## Source extract
>>>

He's lived in New Amsterdam since the time of the Lenape Native Americans. Instead of being cursed by gypsies, and is without a soul, Amsterdam is rewarded with immortality for saving a girl from certain death."


He "can't stop the world from moving, time from passing, people from aging and dying - as he remains constant."

"But one constant with Amsterdam is his yearning for love . . . " "By searching for his one true love, he searches for an end to his immortality . . ." "Amsterdam's immortality will end when he finds his one true love and the partners give themselves to each other."

The "PR on love is that it is timeless - time stops . . . "


" . . . The truth may be that love, the time before it happens and the time after it ends, is what seems to have no end. In those moments is the essential human immortality where we seem invincible . . . " or " . . . when we feel our humanity most keenly."

Why is there always an end? Finding those flaws in our loved one - that mortal aspect of humanity that brings us back down from that immortal coil - thinking then, love has passed us by once again?

My question is: What is John Amsterdam really looking for? Is true love, after all, a fairy tale? Is the equation:

Love + consummation of love = true love?

<<<

## Tasks and exercises
(A) According to the John Amsterdam excerpt, what will end Amsterdam's immortality?
(B) Quote the John Amsterdam excerpt word for word, starting with "My question is: What" and going on through "love = true love?".
(C) Summarize the John Amsterdam excerpt in two sentences.

## Dataset excerpts
>>>

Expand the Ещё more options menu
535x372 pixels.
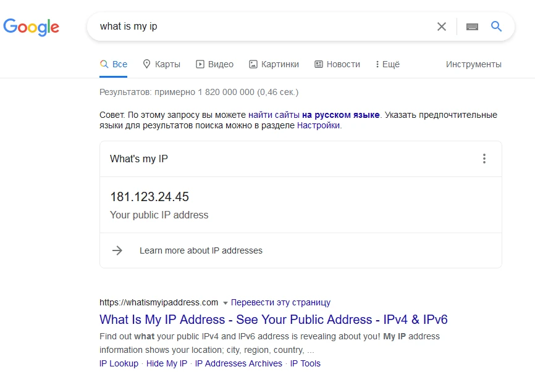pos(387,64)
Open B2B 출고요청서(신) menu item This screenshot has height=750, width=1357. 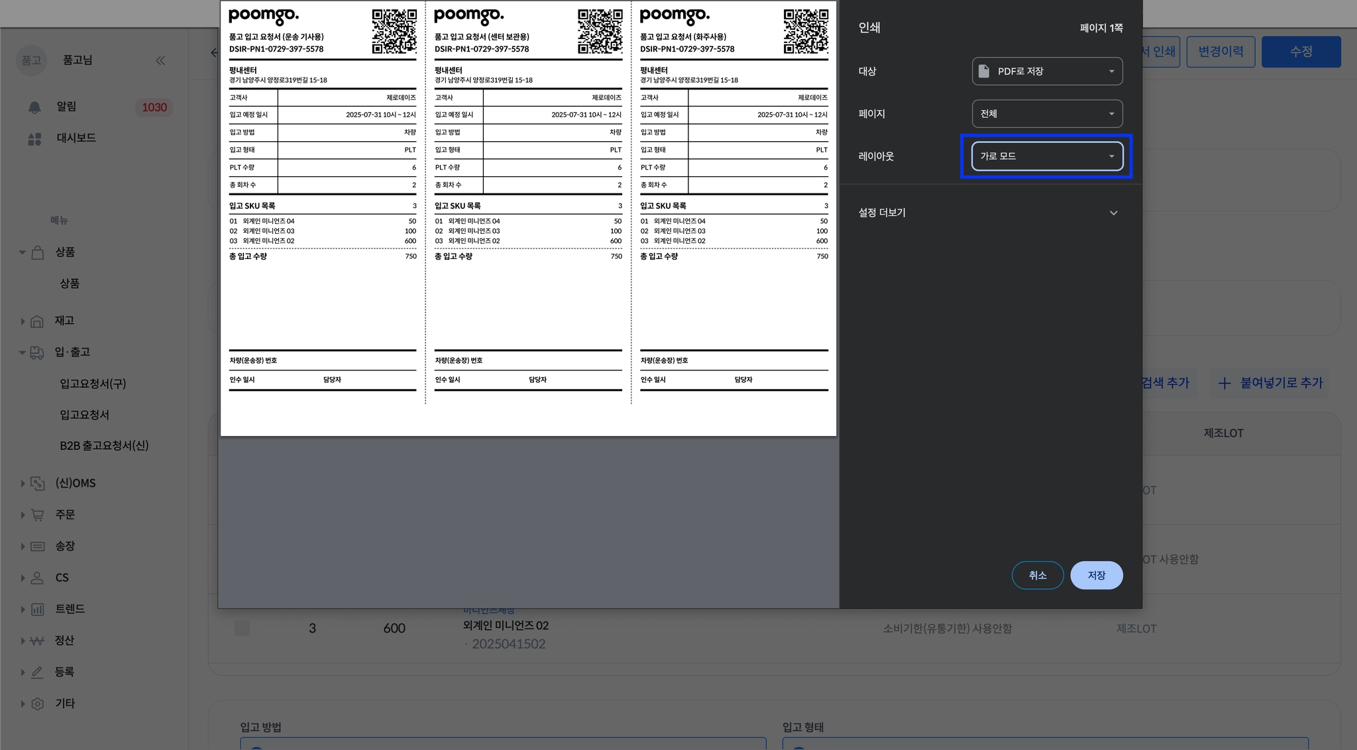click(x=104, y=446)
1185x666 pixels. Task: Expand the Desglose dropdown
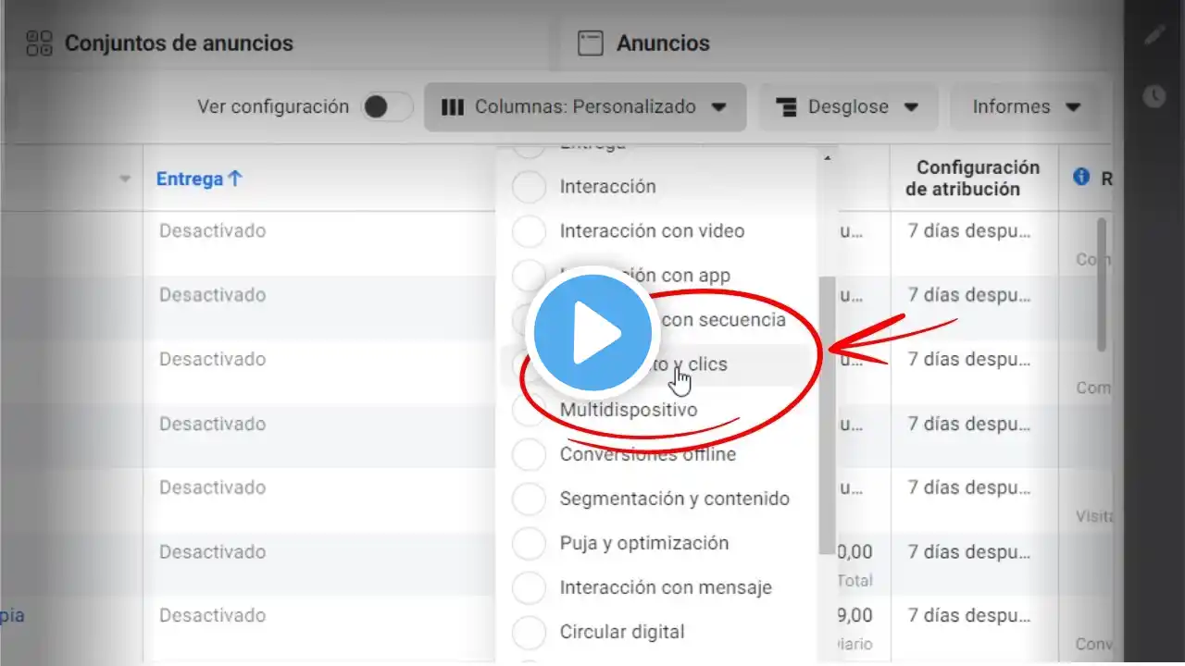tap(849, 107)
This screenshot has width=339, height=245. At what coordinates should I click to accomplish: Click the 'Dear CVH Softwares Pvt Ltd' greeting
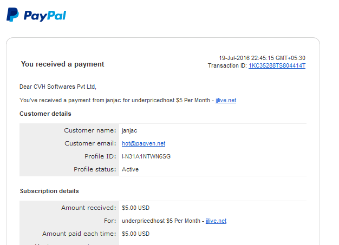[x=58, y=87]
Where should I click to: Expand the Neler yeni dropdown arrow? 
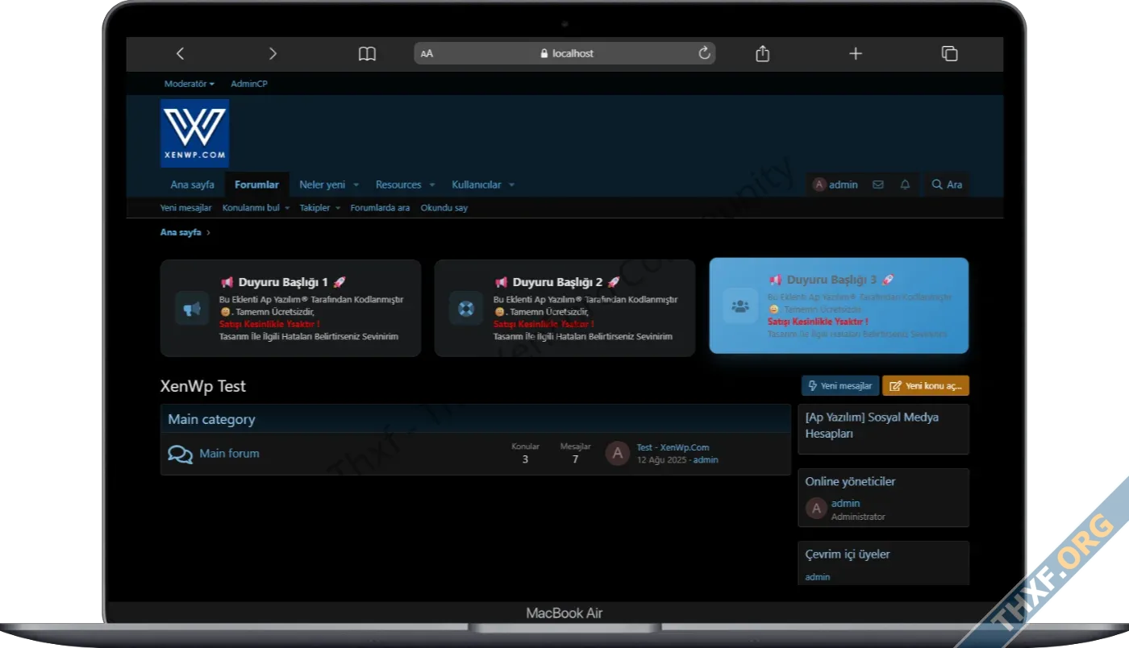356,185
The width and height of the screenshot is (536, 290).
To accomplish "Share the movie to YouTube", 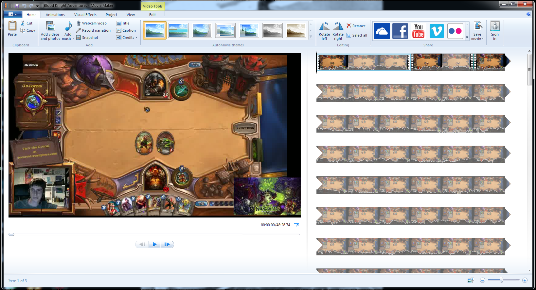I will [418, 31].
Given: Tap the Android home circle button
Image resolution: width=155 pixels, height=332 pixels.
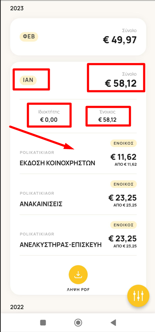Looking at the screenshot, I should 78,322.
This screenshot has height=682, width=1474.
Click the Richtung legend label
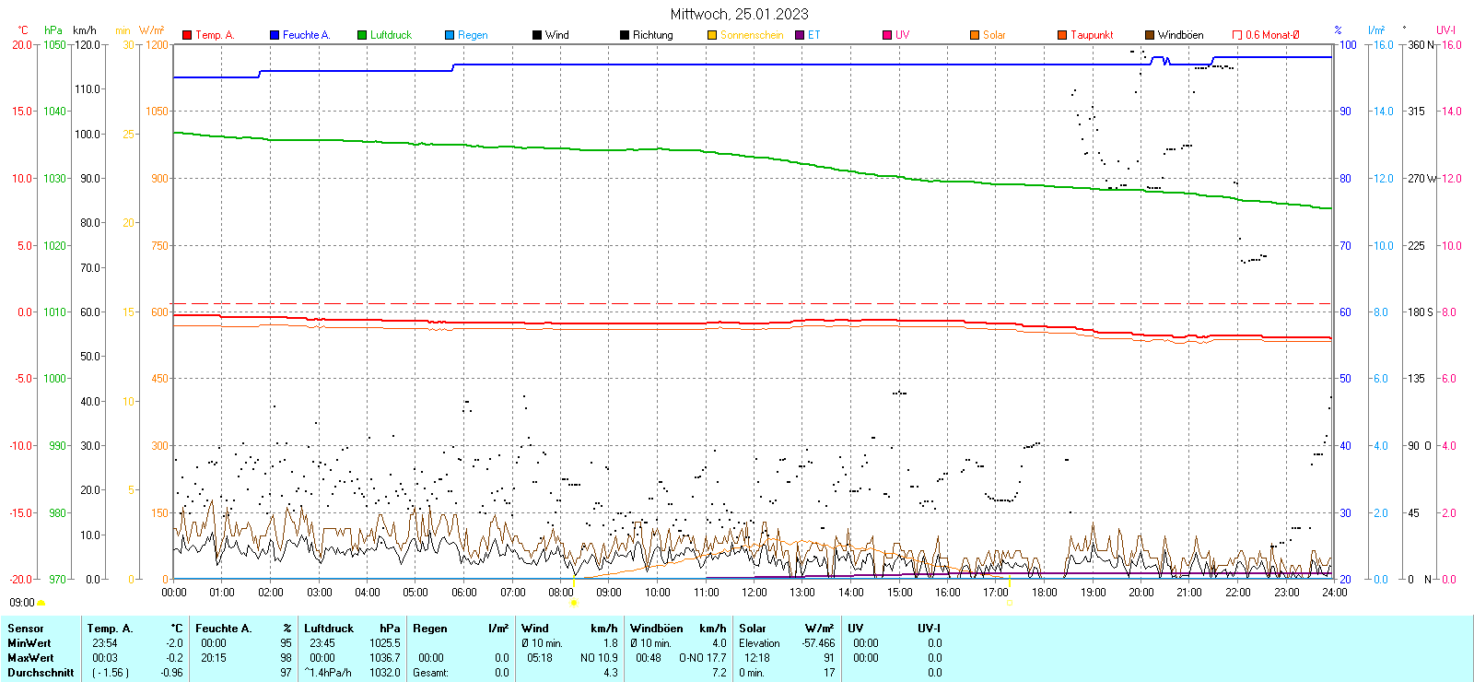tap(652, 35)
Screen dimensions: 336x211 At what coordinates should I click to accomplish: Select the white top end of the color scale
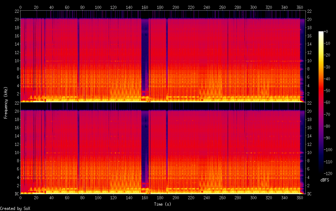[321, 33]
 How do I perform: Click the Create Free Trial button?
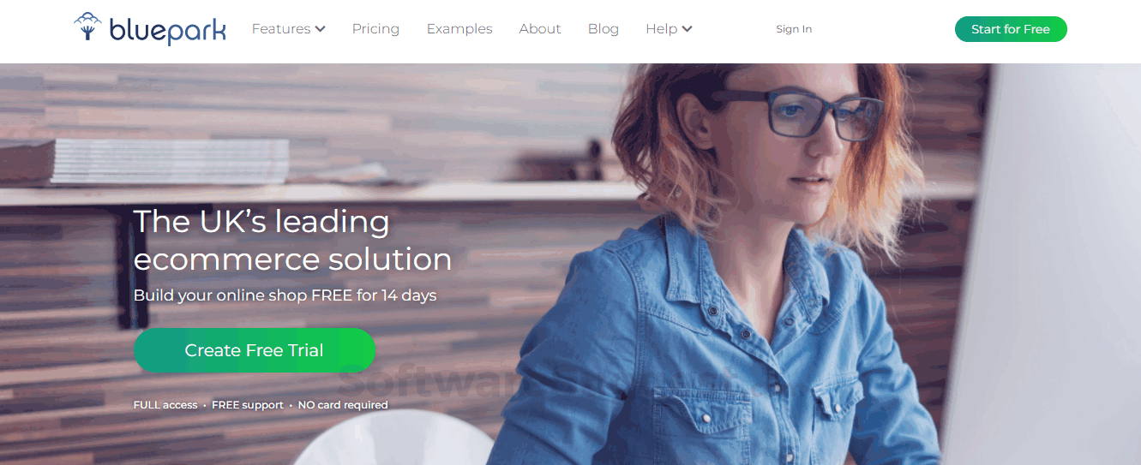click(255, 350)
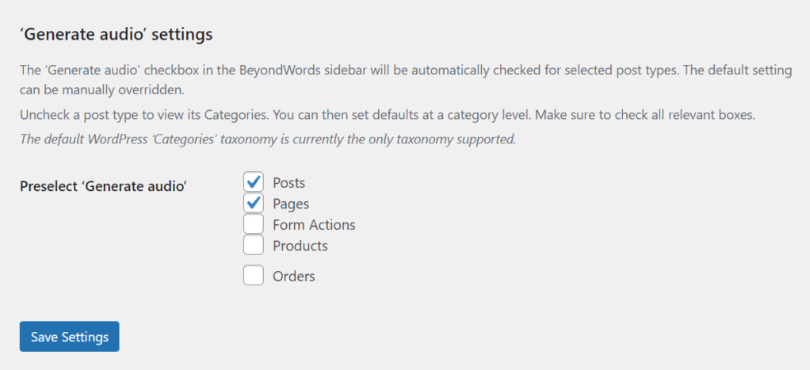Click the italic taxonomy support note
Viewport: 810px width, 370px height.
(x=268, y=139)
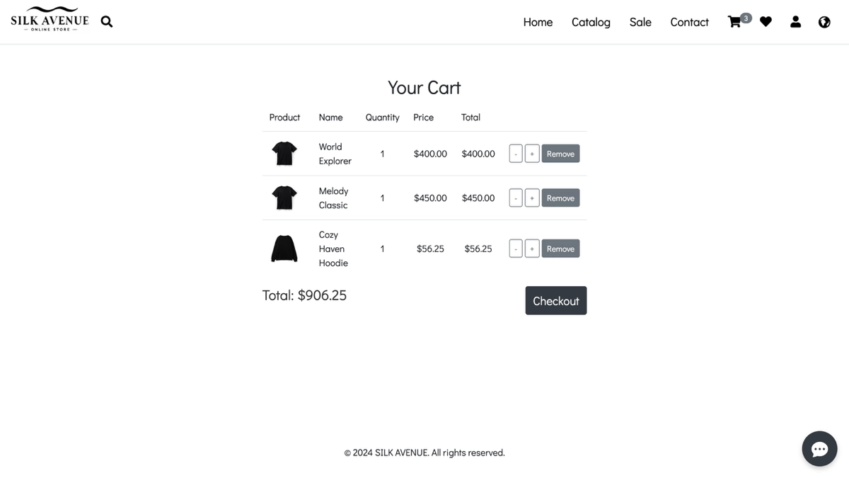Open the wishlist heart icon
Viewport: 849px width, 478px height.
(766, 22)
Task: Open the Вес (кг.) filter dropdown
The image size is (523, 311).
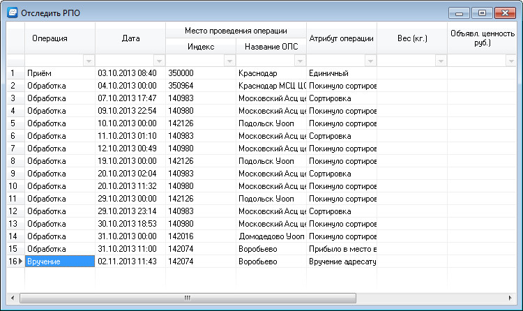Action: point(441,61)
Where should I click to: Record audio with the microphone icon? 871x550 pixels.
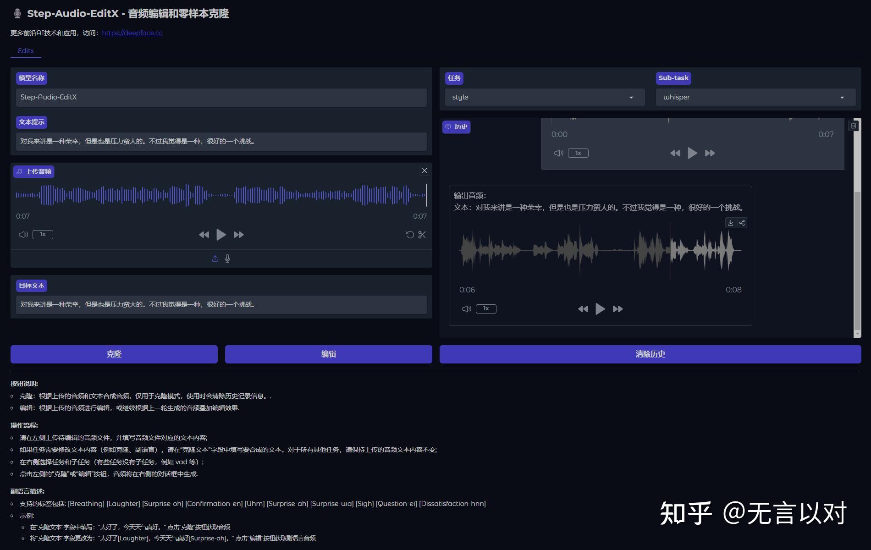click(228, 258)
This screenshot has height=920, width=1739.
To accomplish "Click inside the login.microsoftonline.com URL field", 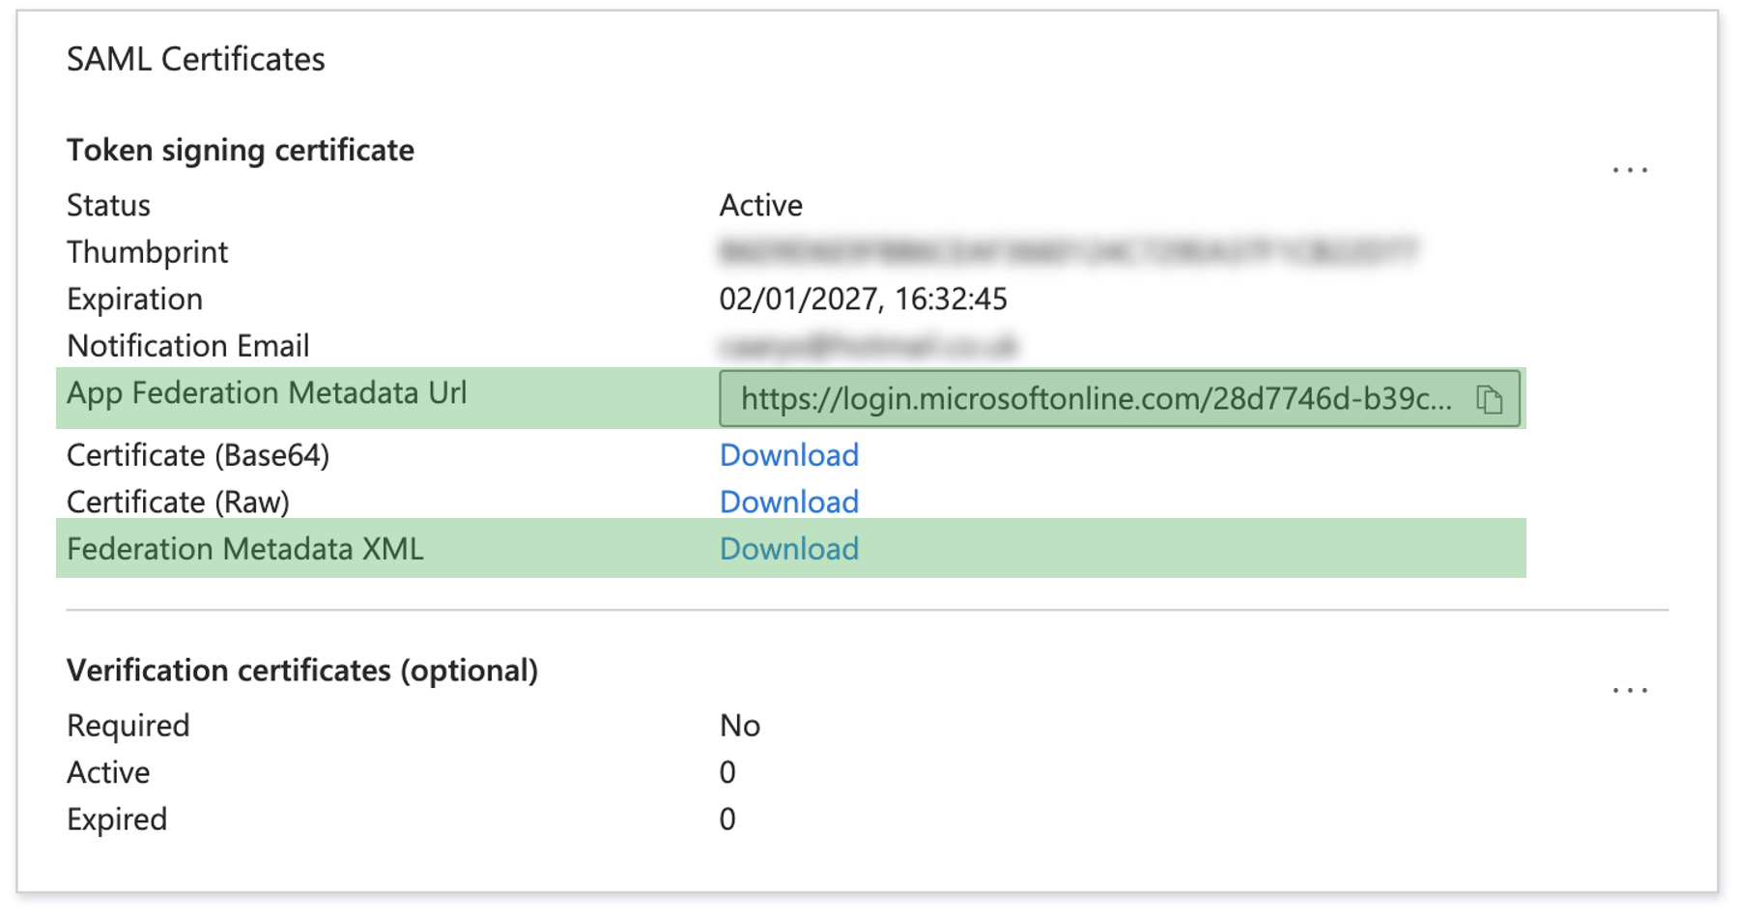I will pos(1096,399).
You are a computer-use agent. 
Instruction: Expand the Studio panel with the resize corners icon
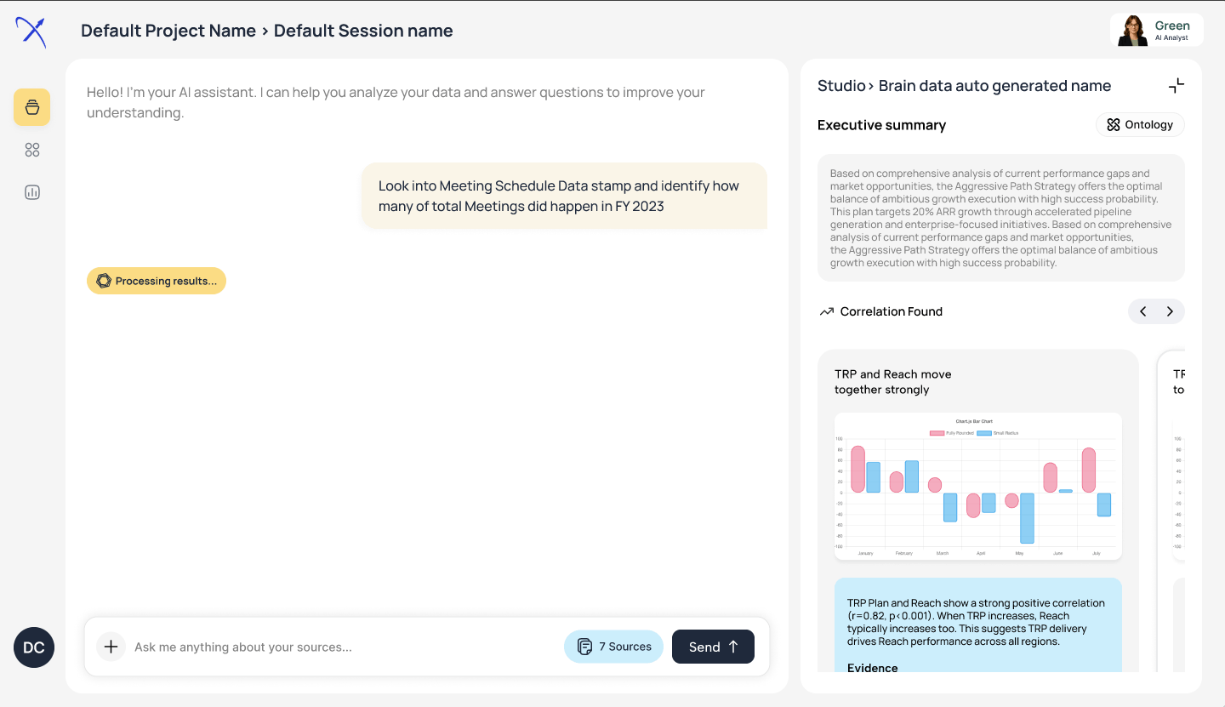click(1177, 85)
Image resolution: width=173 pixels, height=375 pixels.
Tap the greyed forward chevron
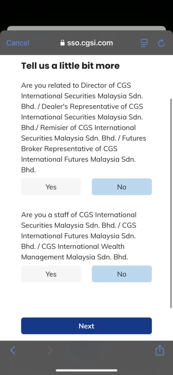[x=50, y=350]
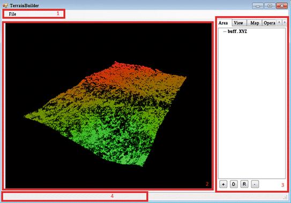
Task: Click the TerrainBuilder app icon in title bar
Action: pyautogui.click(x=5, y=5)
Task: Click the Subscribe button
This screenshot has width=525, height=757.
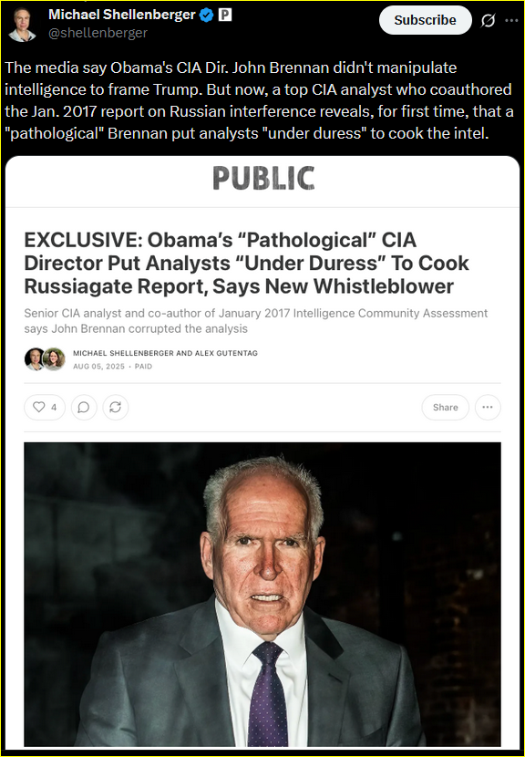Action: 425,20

<<<

## Results for the exercise
(A) It will end when he finds his one true love and the partners give themselves to each other.

(B)
My question is: What is John Amsterdam really looking for? Is true love, after all, a fairy tale? Is the equation:

Love + consummation of love = true love?

(C) Amsterdam has lived in New Amsterdam since the time of the Lenape and was rewarded with immortality for saving a girl from certain death, and that immortality will end when he finds his one true love and the partners give themselves to each other. The writer weighs the claim that love is timeless, then asks what Amsterdam is really looking for and whether true love is, after all, a fairy tale.